**Selected text**
[start]

The problem with the above examples is how independent they both try to be. My car. Her car. My night. Her night. If we really are in this together, that's our car. It's our night. It's the separatedness that makes conflict inherent in each of the interactions above.
A couple of points--
First, I am not saying multiple checking accounts are a bad idea. I'm going to be opening up another account here eventually, when the first check for ad revenue for this site comes in. What promotes conflict is separate checking accounts--accounts where expenses are, in effect, "hidden" from the partner.
Also, I'm not saying complete unification of finances is going to be conflict free. I'm saying that pooling all the money creates a sense of unity with both partners that makes the conflicts easier to handle. Even if my wife and I are at odds about whether me buying printer toner is more important than her buying a sewing machine part because we don't have the money for both, the fact that we're arguing about our money and what's best for us puts us a step ahead of those couples who are arguing about "my" and "yours" and "you" and "I."

[end]

**Data extract**
[start]

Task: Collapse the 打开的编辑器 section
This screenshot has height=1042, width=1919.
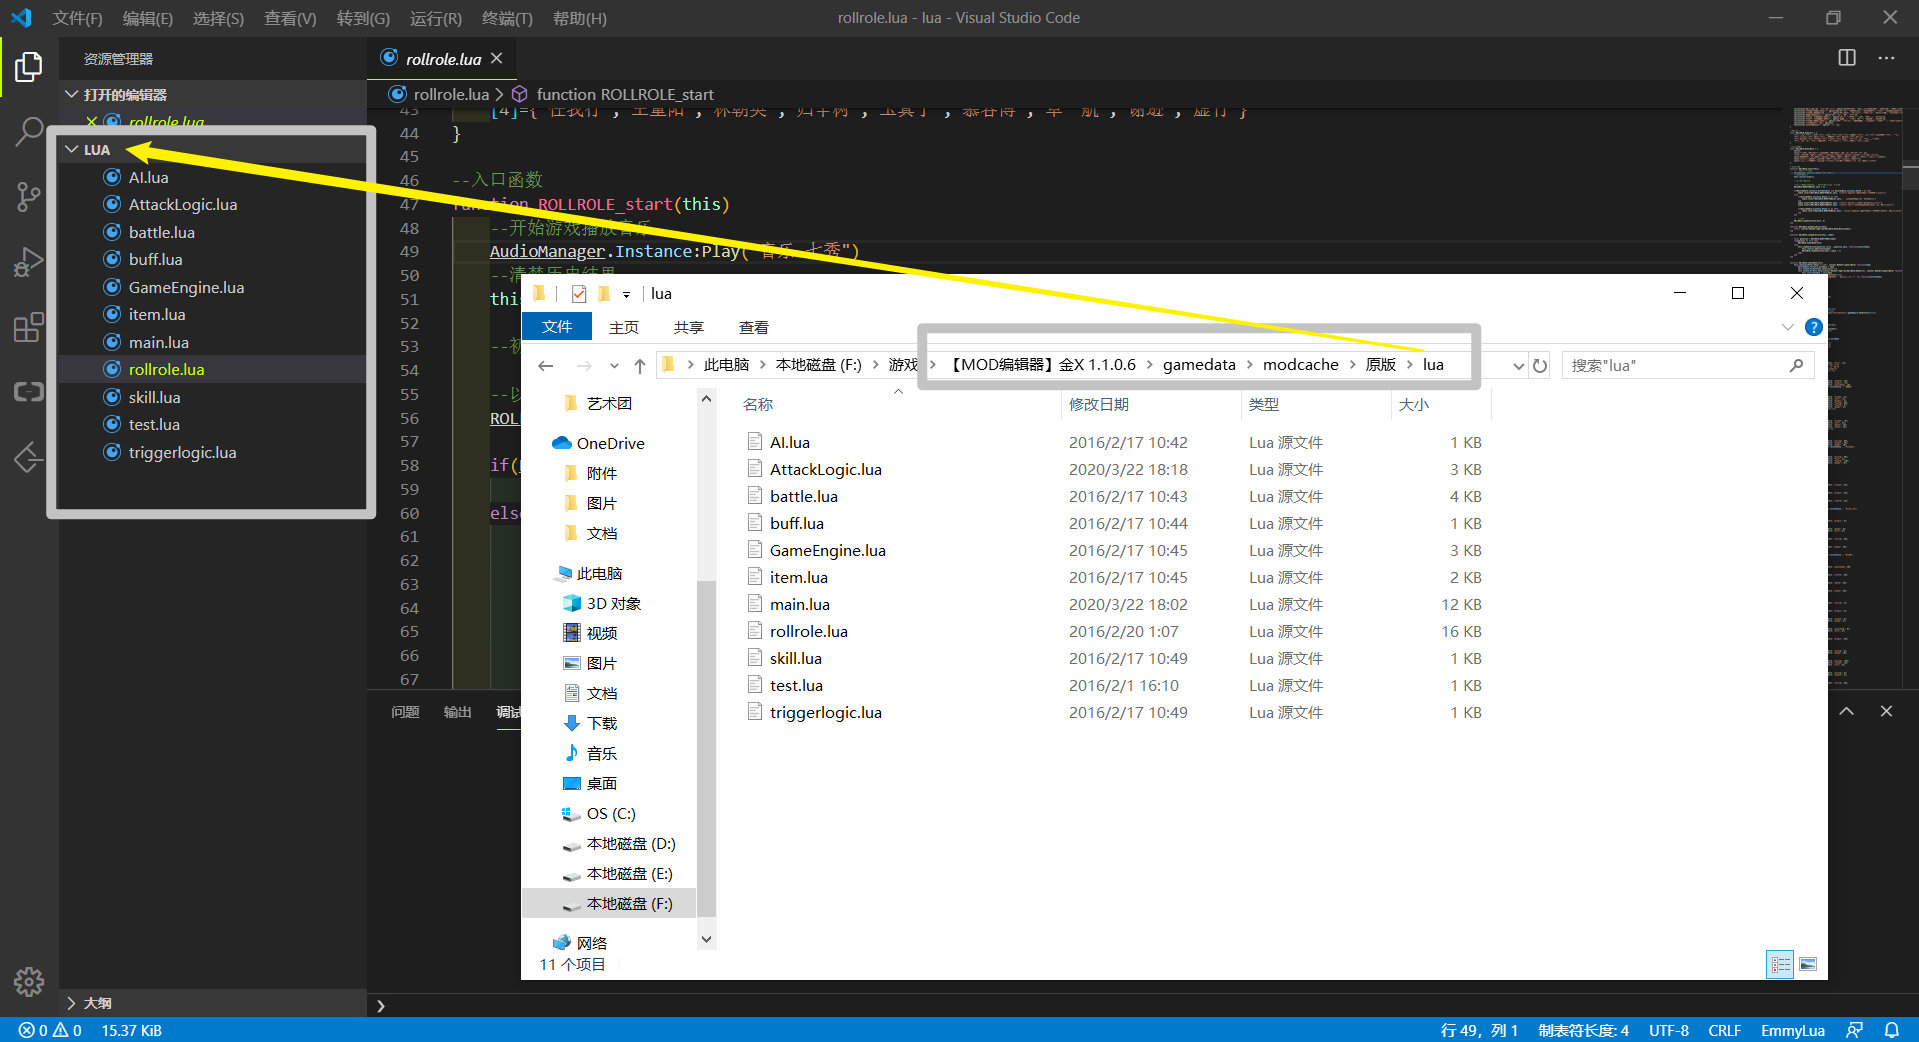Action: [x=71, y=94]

[end]
[start]

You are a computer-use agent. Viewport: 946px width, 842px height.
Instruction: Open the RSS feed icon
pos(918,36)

[end]

**Written instruction**
In the text on couples and money, what kind of accounts does the writer say promote conflict?

**Solution for this task**
Separate checking accounts, where expenses are in effect "hidden" from the partner.